Exercise requirements: Only lines holding "will" are needed; copy each of them from the data below.

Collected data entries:
▽
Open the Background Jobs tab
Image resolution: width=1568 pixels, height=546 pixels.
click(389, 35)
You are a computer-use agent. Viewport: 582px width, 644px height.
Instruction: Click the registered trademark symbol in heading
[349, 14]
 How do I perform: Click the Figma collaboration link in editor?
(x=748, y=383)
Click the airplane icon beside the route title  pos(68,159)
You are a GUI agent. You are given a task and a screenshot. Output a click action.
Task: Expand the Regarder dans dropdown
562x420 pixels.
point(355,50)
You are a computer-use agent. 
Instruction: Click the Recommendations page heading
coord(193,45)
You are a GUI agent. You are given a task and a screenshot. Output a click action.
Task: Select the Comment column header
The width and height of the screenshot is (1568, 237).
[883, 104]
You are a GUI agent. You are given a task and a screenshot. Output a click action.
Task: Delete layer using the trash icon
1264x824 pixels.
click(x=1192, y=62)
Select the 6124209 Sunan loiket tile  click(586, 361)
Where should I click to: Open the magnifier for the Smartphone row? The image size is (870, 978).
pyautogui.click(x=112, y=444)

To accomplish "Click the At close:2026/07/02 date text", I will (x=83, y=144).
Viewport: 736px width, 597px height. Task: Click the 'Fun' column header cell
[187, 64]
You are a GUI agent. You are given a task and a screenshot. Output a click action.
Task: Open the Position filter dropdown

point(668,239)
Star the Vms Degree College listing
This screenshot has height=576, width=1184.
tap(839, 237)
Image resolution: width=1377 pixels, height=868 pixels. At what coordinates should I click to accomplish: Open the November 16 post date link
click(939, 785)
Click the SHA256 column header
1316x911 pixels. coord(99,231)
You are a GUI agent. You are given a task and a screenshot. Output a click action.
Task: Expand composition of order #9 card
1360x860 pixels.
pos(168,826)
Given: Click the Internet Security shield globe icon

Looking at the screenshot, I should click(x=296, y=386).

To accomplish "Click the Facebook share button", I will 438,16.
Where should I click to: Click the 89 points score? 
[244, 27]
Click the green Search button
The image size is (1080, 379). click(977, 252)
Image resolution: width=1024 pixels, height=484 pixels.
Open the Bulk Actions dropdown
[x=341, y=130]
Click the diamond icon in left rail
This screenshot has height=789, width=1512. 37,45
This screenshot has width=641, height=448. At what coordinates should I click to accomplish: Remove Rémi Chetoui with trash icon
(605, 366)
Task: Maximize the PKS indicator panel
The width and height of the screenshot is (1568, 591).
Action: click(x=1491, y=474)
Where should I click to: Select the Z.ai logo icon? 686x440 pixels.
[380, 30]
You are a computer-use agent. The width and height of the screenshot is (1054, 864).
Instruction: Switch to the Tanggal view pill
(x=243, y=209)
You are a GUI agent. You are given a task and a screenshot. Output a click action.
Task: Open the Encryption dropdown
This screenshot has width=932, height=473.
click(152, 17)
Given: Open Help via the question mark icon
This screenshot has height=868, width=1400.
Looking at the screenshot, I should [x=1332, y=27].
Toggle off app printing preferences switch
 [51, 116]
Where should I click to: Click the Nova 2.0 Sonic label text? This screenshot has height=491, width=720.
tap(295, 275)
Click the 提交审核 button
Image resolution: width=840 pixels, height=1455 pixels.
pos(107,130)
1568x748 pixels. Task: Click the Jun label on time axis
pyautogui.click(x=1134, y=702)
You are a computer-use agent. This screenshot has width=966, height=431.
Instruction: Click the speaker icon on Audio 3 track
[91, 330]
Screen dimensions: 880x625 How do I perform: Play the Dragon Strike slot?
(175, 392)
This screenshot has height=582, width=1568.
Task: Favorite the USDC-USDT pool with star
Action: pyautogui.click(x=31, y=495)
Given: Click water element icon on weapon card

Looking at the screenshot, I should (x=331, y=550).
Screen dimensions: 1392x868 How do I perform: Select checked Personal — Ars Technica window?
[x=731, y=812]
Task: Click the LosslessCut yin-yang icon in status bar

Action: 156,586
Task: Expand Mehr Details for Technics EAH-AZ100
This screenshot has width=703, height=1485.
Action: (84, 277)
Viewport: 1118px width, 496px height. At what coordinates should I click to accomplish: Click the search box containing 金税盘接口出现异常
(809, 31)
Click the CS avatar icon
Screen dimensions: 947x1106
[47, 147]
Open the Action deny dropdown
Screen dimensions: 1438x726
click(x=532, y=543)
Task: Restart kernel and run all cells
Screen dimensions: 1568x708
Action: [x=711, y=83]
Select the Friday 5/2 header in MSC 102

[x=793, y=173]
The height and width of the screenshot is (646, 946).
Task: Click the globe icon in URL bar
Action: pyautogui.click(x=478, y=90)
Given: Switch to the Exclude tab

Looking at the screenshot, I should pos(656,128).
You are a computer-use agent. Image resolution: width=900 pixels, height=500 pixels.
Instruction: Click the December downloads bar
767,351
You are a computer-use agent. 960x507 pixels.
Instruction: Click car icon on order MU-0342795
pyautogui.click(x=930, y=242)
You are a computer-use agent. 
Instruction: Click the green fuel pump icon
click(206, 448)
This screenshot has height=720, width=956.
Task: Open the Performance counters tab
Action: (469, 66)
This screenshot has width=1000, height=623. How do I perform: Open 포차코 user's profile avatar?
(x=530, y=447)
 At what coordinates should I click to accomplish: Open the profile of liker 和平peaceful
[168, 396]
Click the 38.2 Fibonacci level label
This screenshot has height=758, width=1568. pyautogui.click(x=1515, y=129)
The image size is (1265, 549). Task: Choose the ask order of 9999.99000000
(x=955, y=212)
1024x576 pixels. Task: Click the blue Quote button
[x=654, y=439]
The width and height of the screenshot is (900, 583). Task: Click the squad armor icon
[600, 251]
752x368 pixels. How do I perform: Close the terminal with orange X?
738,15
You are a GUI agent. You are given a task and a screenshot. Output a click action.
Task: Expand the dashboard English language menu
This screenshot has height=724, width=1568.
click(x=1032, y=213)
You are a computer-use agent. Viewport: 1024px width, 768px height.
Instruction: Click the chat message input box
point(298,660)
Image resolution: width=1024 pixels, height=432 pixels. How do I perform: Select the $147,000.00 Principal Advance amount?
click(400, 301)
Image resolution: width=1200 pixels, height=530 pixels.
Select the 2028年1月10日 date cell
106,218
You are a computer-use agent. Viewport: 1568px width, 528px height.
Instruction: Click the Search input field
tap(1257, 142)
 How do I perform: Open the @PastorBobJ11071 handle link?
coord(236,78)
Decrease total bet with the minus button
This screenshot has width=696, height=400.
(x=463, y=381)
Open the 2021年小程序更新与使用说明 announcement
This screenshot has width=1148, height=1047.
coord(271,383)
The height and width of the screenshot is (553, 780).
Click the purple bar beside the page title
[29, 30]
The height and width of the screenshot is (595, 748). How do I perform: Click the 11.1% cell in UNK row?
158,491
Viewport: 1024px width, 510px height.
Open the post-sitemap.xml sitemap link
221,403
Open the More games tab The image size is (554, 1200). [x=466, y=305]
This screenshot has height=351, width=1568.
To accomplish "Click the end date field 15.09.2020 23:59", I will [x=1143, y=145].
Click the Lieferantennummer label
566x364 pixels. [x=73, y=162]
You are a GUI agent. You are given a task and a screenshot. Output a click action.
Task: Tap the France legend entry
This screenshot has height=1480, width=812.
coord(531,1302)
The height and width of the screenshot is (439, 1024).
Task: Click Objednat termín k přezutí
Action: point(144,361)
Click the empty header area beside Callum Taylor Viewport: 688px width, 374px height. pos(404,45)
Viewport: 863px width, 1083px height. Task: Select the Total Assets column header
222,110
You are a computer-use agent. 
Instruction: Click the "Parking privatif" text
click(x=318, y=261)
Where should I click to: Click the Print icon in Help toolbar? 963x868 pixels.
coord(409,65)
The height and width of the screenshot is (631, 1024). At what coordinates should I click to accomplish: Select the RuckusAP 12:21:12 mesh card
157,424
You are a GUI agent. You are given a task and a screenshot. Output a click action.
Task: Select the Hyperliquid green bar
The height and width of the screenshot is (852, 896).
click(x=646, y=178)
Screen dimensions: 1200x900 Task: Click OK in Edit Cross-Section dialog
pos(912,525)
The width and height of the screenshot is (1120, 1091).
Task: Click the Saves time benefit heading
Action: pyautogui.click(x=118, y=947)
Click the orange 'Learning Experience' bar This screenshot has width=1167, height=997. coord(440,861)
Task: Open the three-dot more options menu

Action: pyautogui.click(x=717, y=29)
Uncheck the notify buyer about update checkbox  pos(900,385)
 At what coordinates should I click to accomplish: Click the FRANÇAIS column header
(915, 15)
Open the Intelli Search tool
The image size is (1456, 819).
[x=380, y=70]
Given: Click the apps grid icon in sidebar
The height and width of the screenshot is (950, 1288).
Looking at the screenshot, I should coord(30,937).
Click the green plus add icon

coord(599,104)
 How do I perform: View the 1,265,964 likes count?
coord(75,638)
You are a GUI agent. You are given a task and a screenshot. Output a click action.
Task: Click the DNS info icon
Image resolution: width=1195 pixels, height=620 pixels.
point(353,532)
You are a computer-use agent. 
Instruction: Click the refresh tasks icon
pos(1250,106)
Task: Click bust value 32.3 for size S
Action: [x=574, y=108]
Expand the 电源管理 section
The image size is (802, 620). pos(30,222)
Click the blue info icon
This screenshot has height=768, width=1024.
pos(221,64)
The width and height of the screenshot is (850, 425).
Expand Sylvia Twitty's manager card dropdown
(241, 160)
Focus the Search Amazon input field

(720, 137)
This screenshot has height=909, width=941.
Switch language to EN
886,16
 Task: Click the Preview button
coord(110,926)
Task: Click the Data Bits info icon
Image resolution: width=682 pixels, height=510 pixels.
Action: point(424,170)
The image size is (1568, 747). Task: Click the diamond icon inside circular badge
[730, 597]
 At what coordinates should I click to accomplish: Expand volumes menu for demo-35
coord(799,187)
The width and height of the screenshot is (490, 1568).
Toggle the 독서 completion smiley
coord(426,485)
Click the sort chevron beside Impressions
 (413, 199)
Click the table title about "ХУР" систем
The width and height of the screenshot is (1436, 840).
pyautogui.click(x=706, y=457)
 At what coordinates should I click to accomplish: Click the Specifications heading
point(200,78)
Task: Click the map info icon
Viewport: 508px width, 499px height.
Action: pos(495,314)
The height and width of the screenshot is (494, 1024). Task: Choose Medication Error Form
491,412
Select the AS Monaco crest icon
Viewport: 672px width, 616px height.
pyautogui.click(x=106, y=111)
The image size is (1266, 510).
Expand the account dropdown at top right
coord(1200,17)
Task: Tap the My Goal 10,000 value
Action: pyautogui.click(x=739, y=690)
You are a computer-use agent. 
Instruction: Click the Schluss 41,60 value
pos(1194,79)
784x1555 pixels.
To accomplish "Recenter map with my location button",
△
Answer to this task:
To accomplish "Click the At close:2026/07/02 date text", I will (x=83, y=144).
To accomplish "Click the Facebook share button", I will 438,16.
To accomplish "Click the end date field 15.09.2020 23:59", I will [x=1143, y=145].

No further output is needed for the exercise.